Dataset records
○ ○ ○ ○

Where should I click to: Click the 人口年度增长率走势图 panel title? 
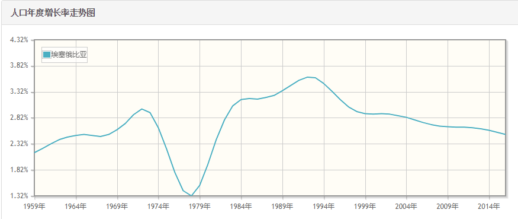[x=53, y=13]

○ ○ ○ ○

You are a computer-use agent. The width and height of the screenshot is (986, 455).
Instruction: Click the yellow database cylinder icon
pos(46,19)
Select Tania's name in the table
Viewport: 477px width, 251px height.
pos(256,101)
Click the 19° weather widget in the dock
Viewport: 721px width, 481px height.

○ ○ ○ ○

Exercise aim
Please return only the lines above, starting at the line that has "Viewport: 477px width, 251px height." and ending at the line that has "Viewport: 721px width, 481px height.", keeping both and leaving each one unchanged.

Result
Viewport: 477px width, 251px height.
pos(256,101)
Click the 19° weather widget in the dock
Viewport: 721px width, 481px height.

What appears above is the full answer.